- The request:
Please repeat every one of the items below word for word, leaving the pictures out of your answer.

- Task material:
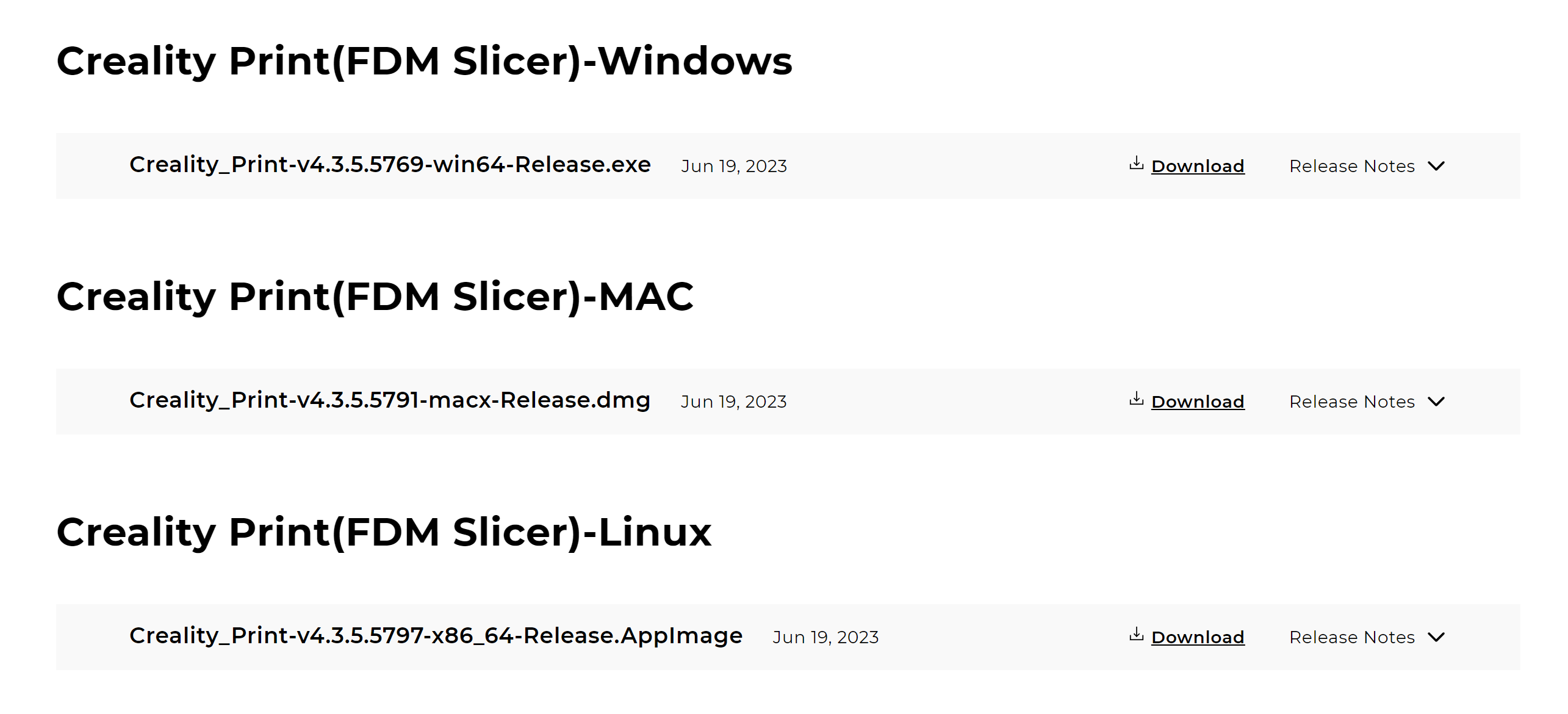The image size is (1568, 714).
Task: Click the Jun 19, 2023 date on Windows row
Action: tap(733, 166)
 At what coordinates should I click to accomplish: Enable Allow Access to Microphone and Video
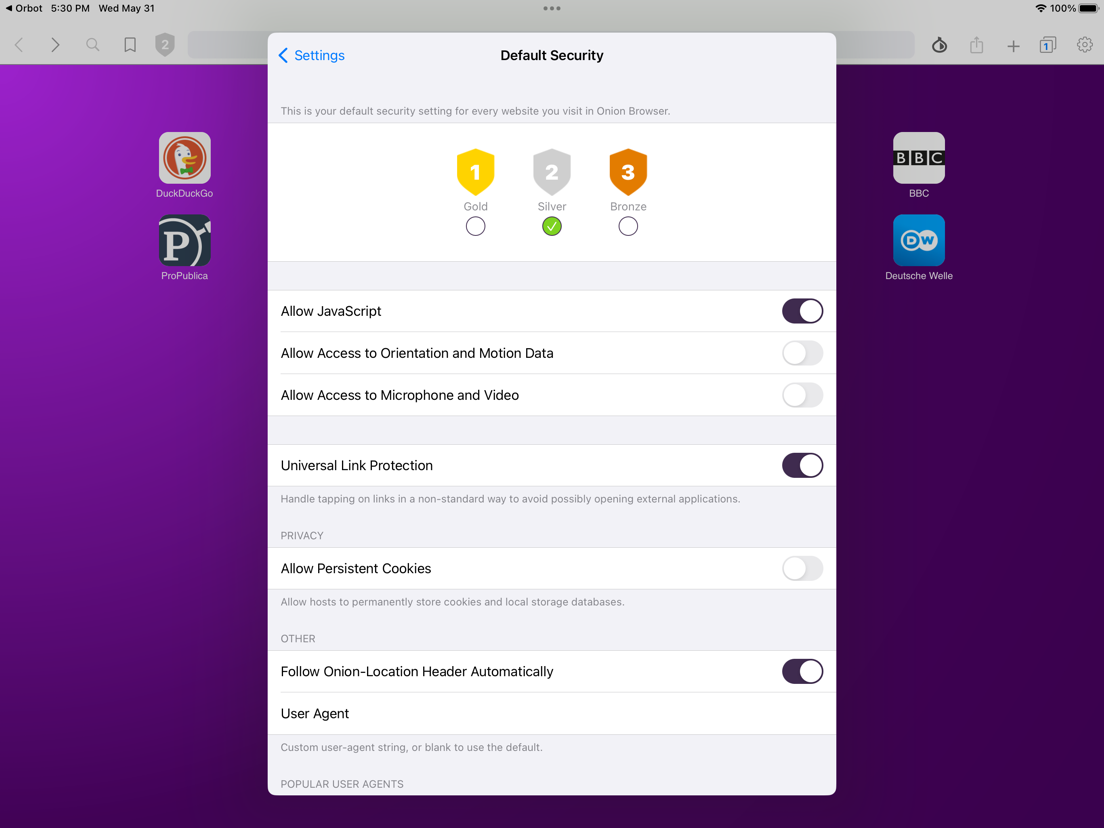(x=802, y=395)
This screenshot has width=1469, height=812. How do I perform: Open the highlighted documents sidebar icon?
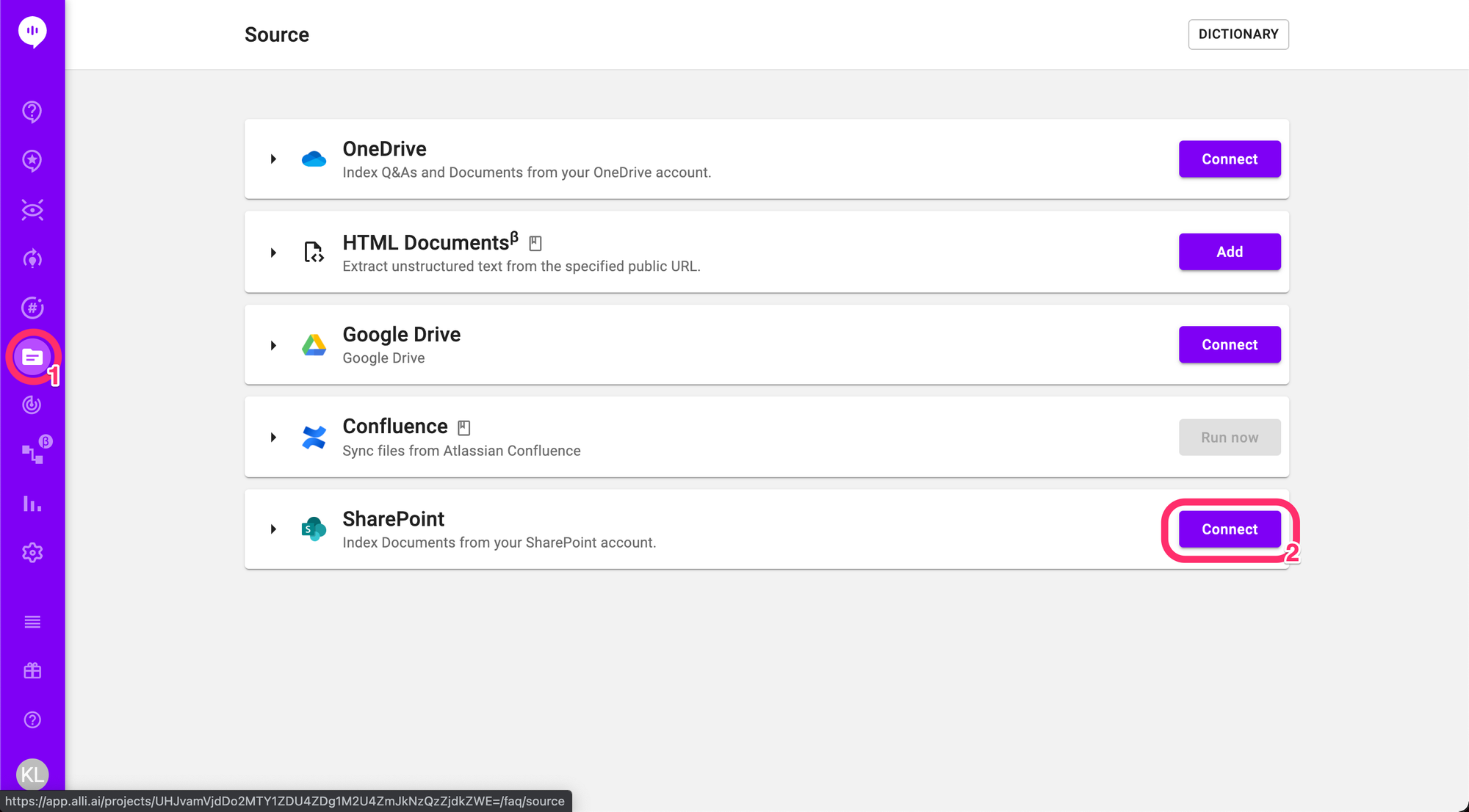pos(32,358)
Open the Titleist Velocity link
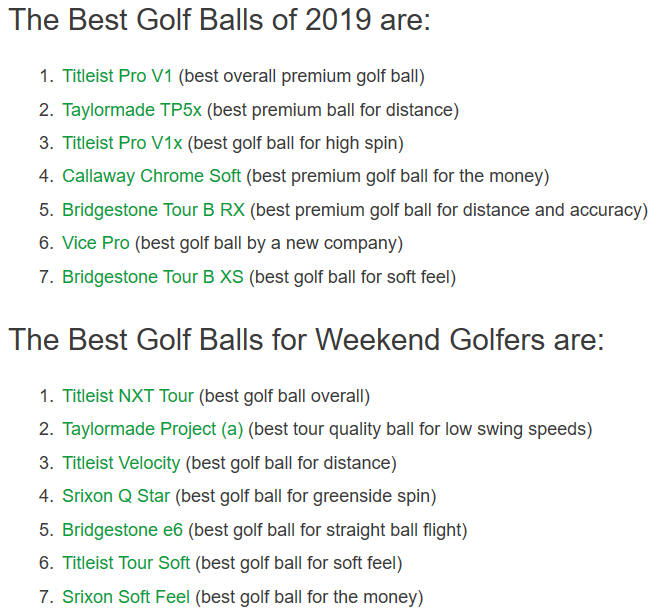This screenshot has height=612, width=663. tap(121, 463)
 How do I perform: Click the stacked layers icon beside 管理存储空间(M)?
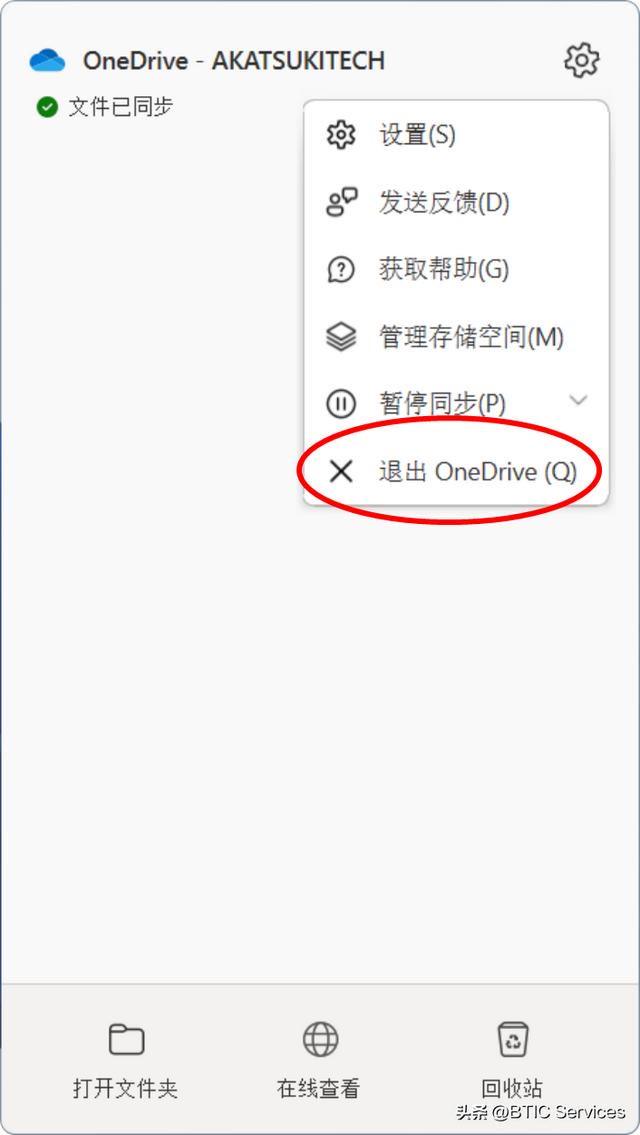coord(341,337)
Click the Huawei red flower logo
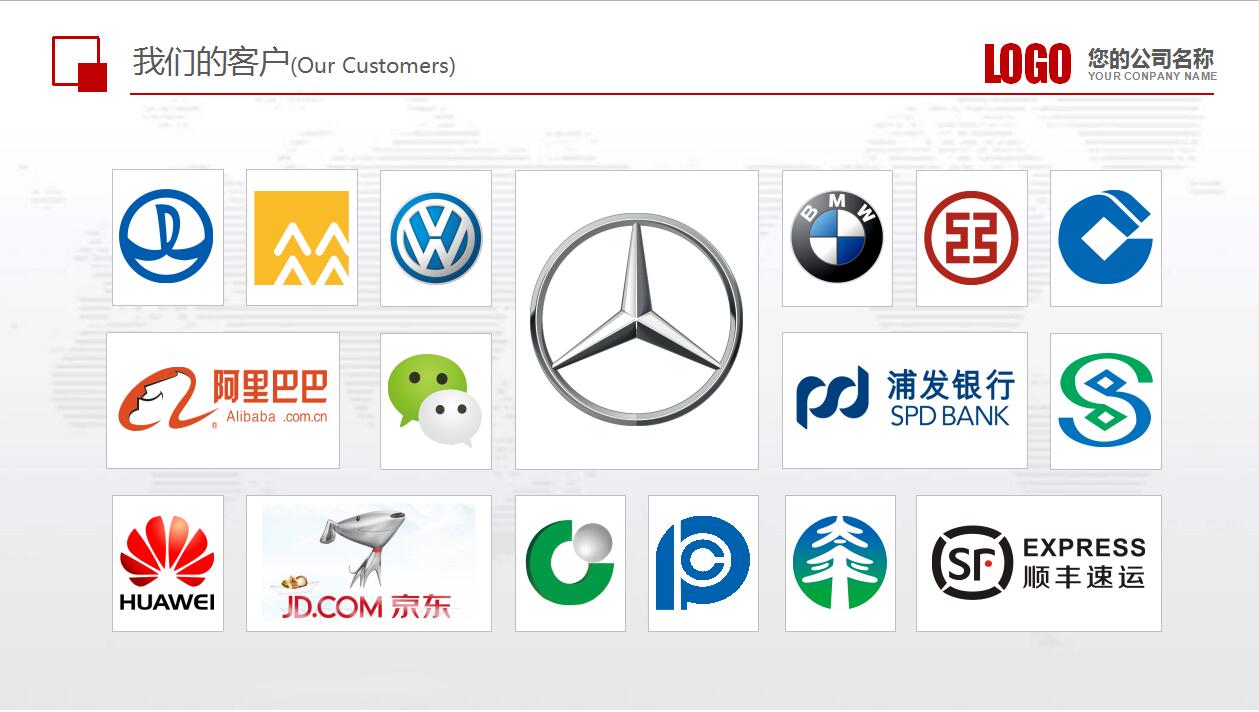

- Reply:
The image size is (1568, 714).
Task: Click the Jun 19, 2023 date on Windows row
Action: tap(733, 166)
 At what coordinates should I click to accomplish: Enable Allow Access to Microphone and Video
(x=802, y=395)
This screenshot has width=1469, height=812. How do I perform: Open the highlighted documents sidebar icon?
pos(32,358)
Open the Titleist Velocity link
This screenshot has height=612, width=663. tap(121, 463)
 How do I perform: Click the stacked layers icon beside 管理存储空间(M)?
coord(341,337)
Click the Huawei red flower logo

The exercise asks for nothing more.